Litwack regularly invited his 15 or 20 teaching assistants over for a long dinner at his home, with conversation and music lasting deep into the night.

One of the regulars at those dinners was Derk Richardson, the KPFA radio host and music writer who had Litwack as his doctoral adviser for eight years in the 1970s. At these dinners the conversation often shifted to blues and Bob Dylan. Litwack was the expert on the blues, but Richardson was his equal on Dylan.

Richardson never finished his dissertation but that did not affect his relationship with Litwack. They’d meet and go record shopping in Berkeley. At Litwack’s 50th birthday, Richardson and his wife, Robin, did a tap dance on the hardwood floor of Litwack’s living room, to a Fats Waller or Duke Ellington tune.
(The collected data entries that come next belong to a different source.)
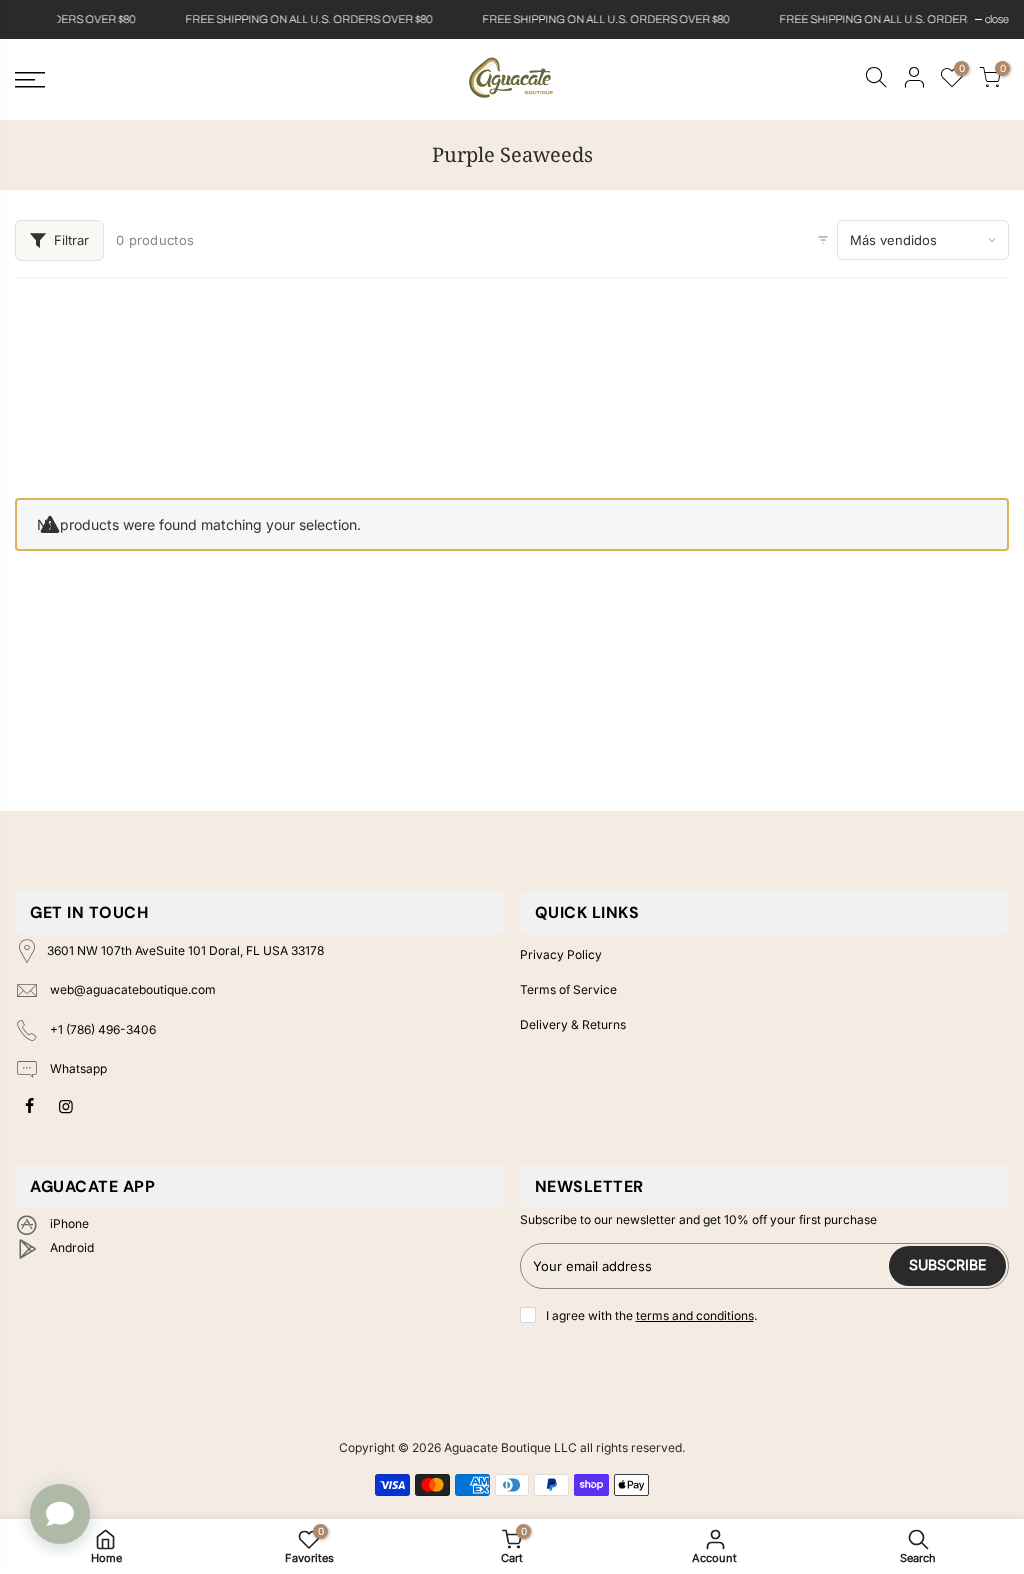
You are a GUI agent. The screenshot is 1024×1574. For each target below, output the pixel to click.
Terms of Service (568, 989)
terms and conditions (695, 1315)
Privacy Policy (561, 954)
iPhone (68, 1223)
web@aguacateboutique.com (133, 989)
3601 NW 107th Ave (185, 950)
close (37, 19)
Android (70, 1247)
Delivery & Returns (573, 1024)
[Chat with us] (60, 1514)
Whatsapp (77, 1069)
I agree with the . (651, 1315)
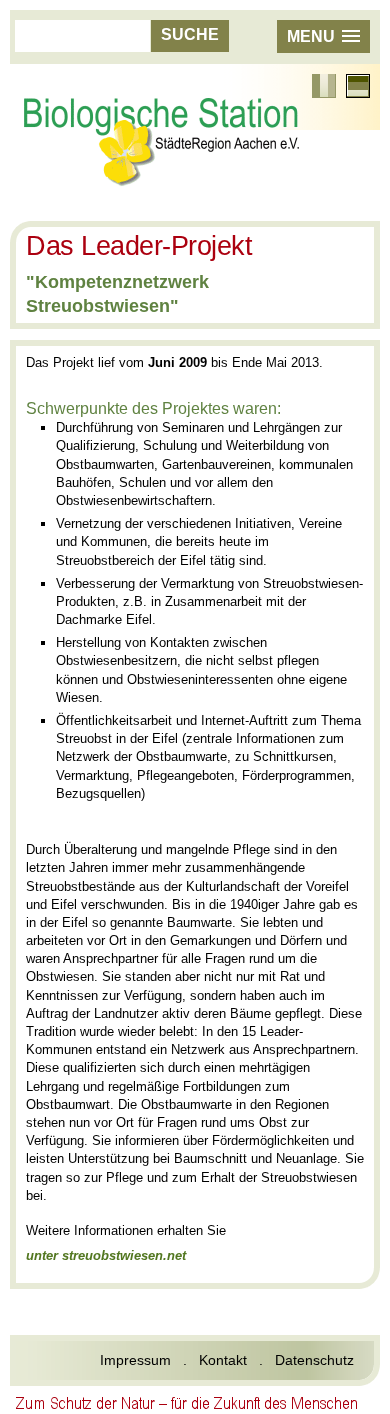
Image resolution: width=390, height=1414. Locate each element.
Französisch (324, 86)
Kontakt (223, 1360)
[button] (323, 36)
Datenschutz (314, 1360)
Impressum (135, 1360)
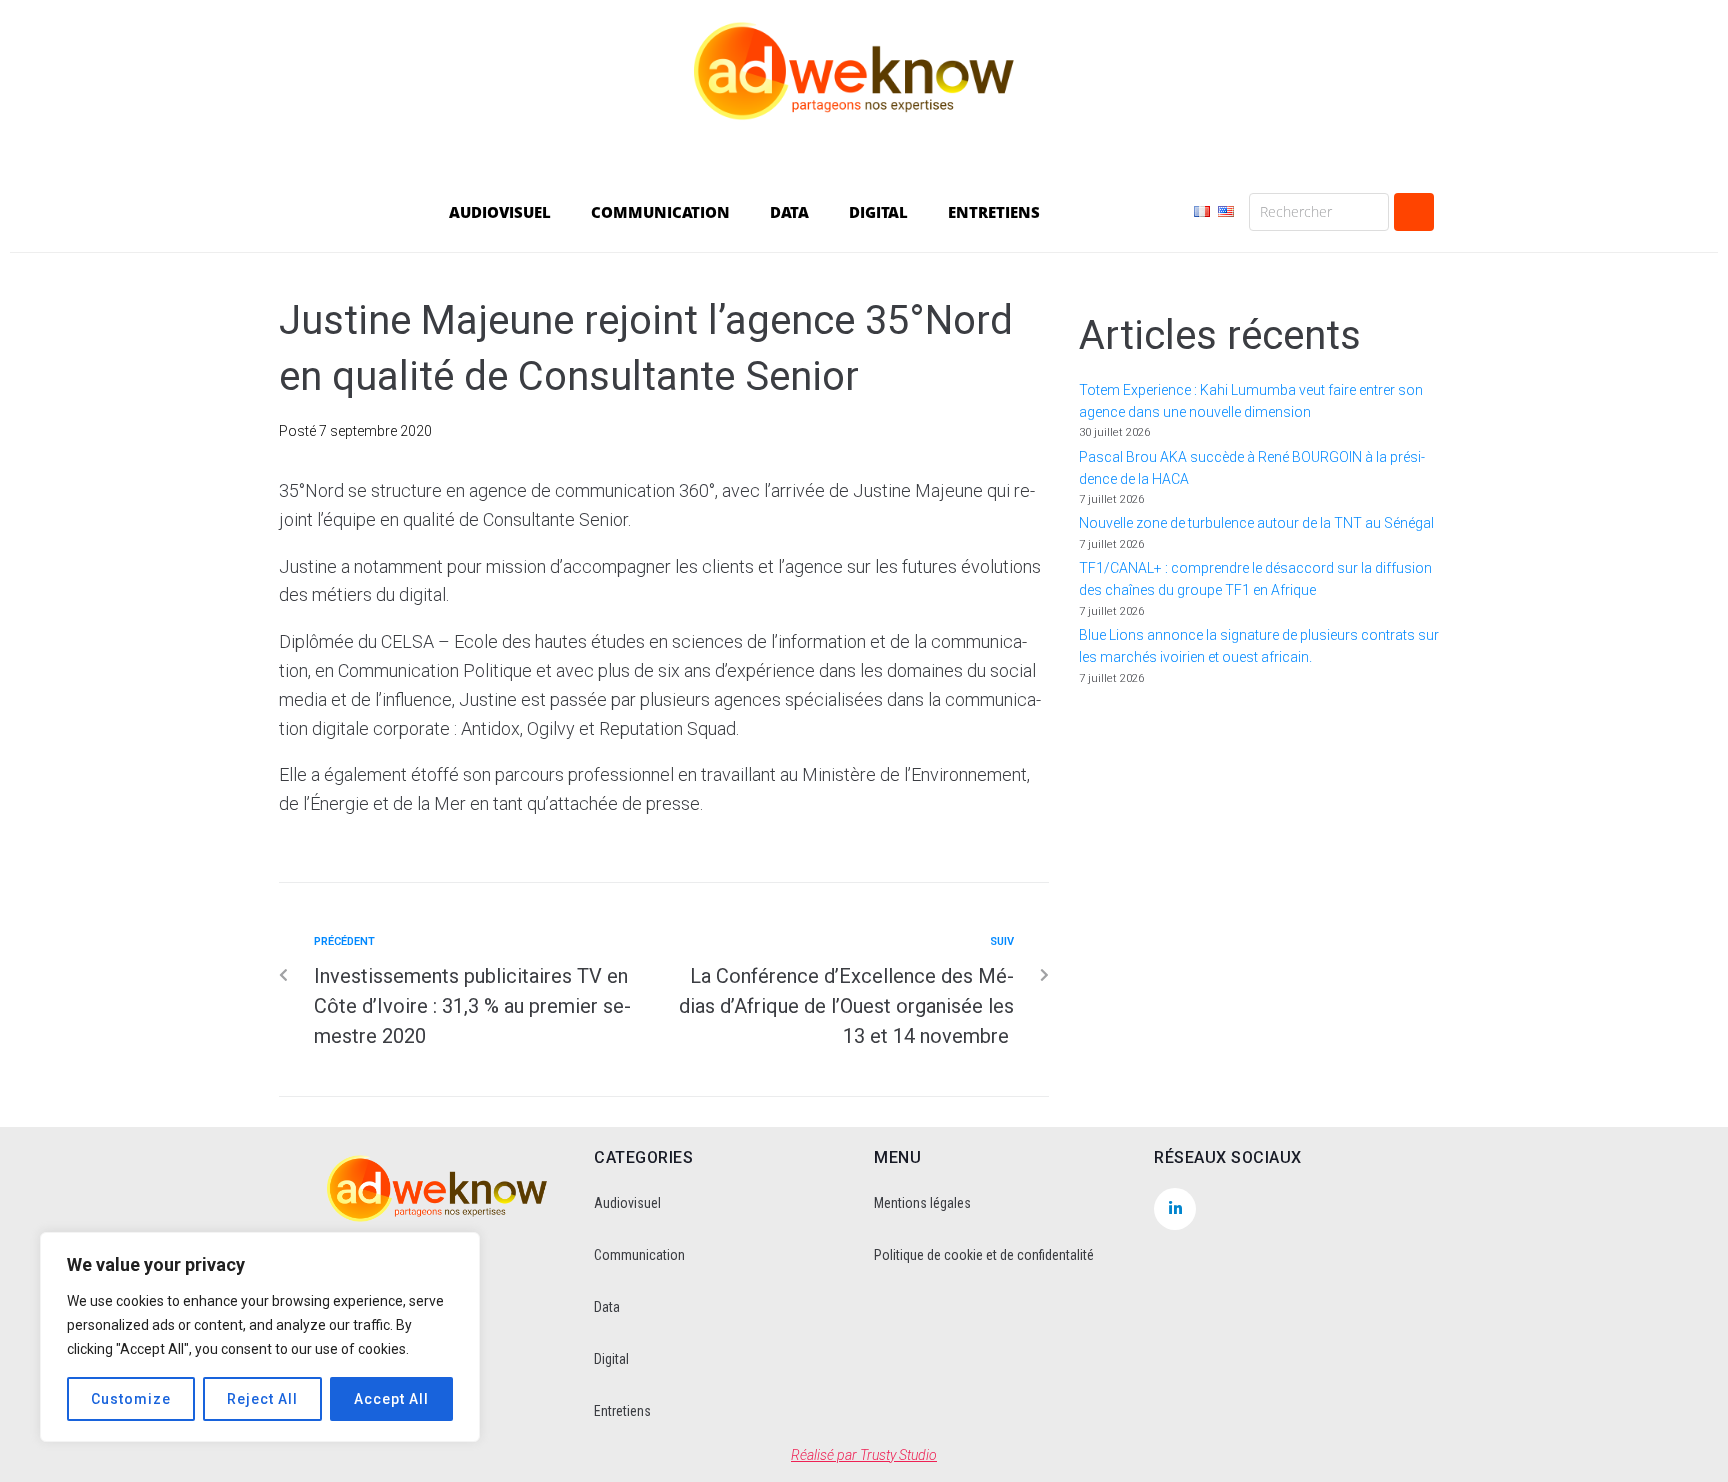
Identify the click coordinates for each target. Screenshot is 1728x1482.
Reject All (262, 1399)
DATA (789, 212)
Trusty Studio (898, 1455)
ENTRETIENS (994, 212)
Dinners with former TAs went on long after Litwack retired. They survive him, as do his wife of 69 years and children John Litwack of Chevy Chase, Md., and Ann Litwack of Berkeley, and two grandchildren.

Twenty years after taking Litwack’s introductory course, Pomerantz was teaching journalism at Emory University in Atlanta. A colleague mentioned that he was having dinner with Litwack, who was in Atlanta to do research. Pomerantz tagged along, and by the end of dinner had been offered Litwack’s office in Dwinelle Hall, during summer break, to write his second book.

“I didn’t know him as a student other than from the back of Wheeler Auditorium,” Pomerantz said. “But every student mattered to him. I was one of 30,000 who’d taken that one class, and he treated me like I was the only one.”